DALLAS — For years, domestic violence was that secret no one, especially men, talked about. But two years ago, Dallas Mayor Mike Rawlings took it on as his cause.
"I realize this has been positioned as a women's issue for way too long and the truth of the matter is it's a men's issue," he said Friday morning during a breakfast where he addressed the issue.
"Never, never, never, never hit a woman, OK," he continued. "You got it?"
He honored Trent Kreslins, an Oklahoma University senior who saw a woman being hit by her boyfriend during Texas-OU weekend. He stepped up and told the abuser it was wrong.
"When I saw it in public, it was an instinctual reaction," he said. "I didn't just want to be another person that saw some sort of violence and just walked by."
Kreslins was beaten up for speaking out. A group of guys jumped him and broke his nose.
Mayor Rawlings said he applauds Kreslins' courage and action.

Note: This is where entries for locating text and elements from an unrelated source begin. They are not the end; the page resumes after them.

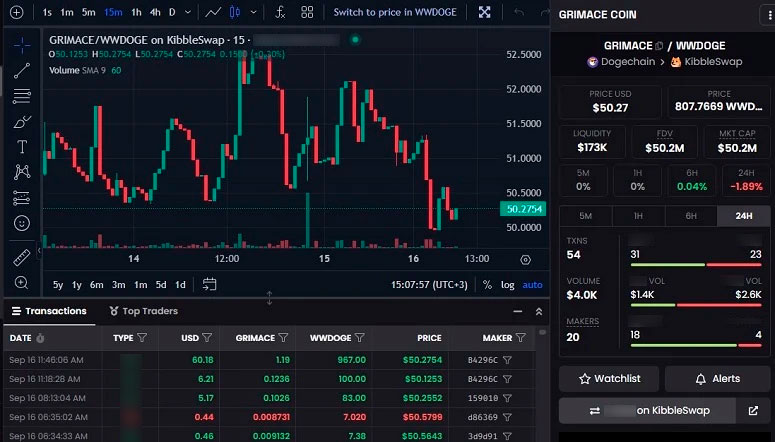The image size is (775, 442).
Task: Select the ruler measure tool
Action: point(22,258)
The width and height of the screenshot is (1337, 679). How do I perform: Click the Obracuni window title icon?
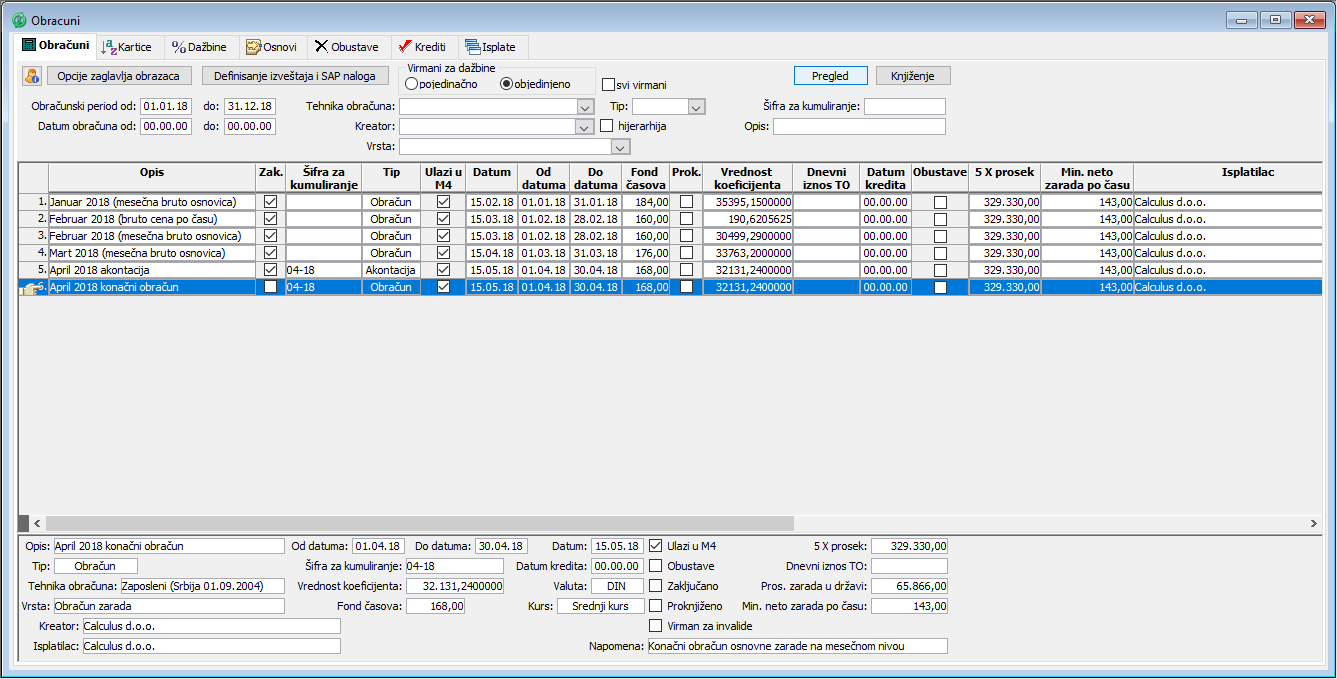(x=18, y=20)
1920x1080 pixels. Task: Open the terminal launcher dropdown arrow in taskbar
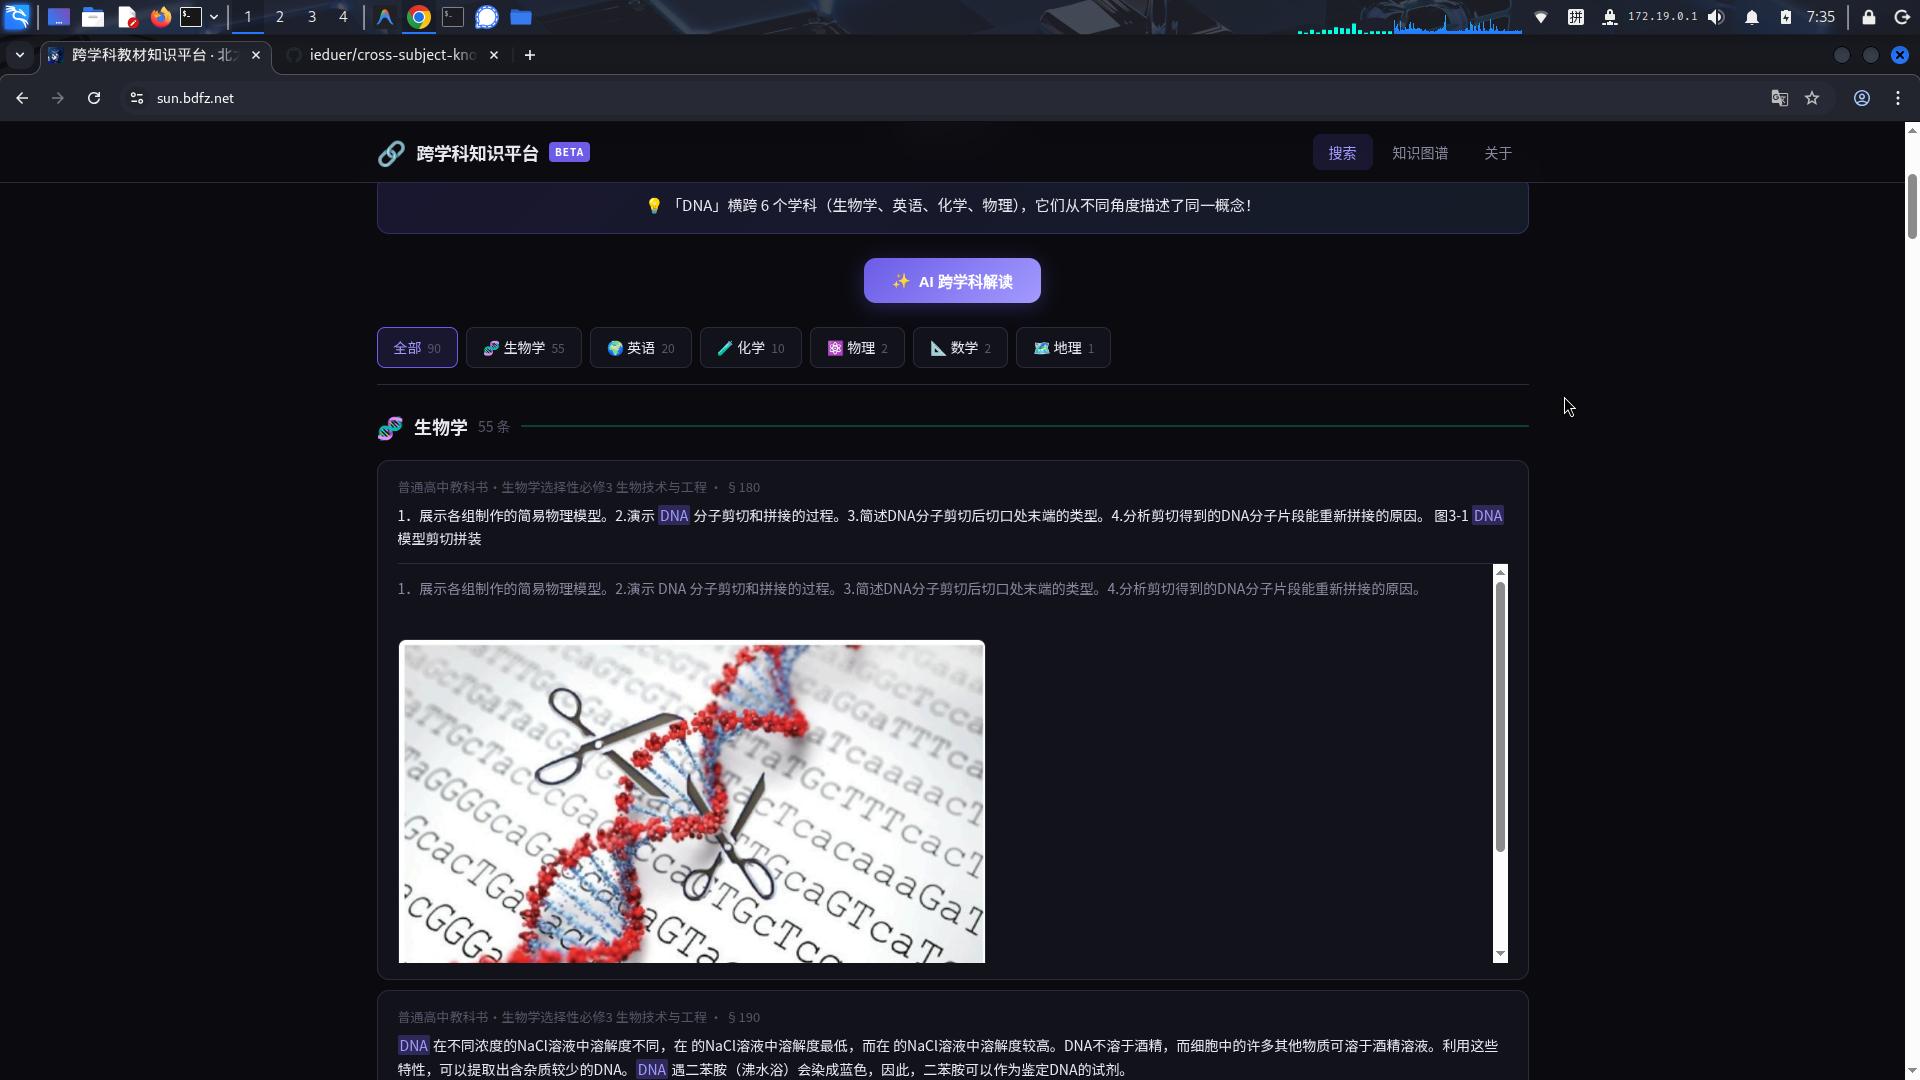(214, 17)
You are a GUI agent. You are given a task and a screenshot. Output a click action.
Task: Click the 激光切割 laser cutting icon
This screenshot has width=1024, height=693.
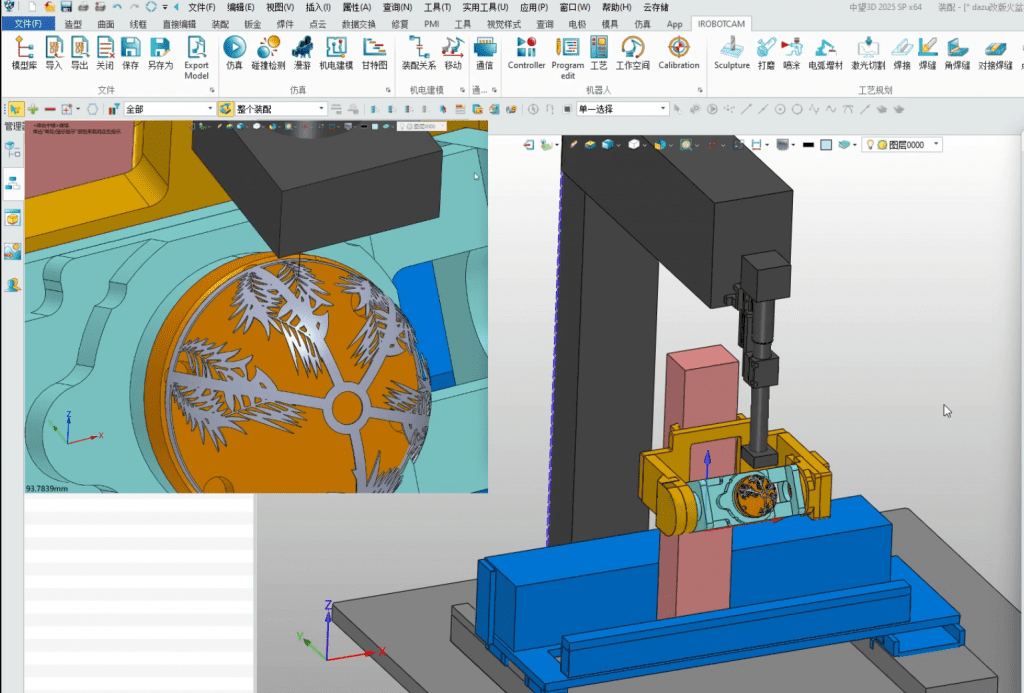point(869,50)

The Domestic Violence Task Force, led by councilwoman Jennifer Staubach Gates, unveiled two years worth of data. What they found was there has been progress
Dallas police filed more than 4,000 cases last year alone, and more violent and habitual abusers went to jail. The Dallas Police Department is also doing a better job of keeping track of them. Ninety-eight percent of high risk batterers were assigned to intervention programs. Twenty-two successfully completed the program, while 20 had probation revoked and went to jail.
"We can make sure we can track the batterers throughout the system and know which ones are being put away and which ones are not," Rawlings said.
But, there's still a need for more safe places. Shelters are full. More than 10,000 men, women and children were turned away because there was no space for them.
So, while there are steps forward, there's still a long way to go.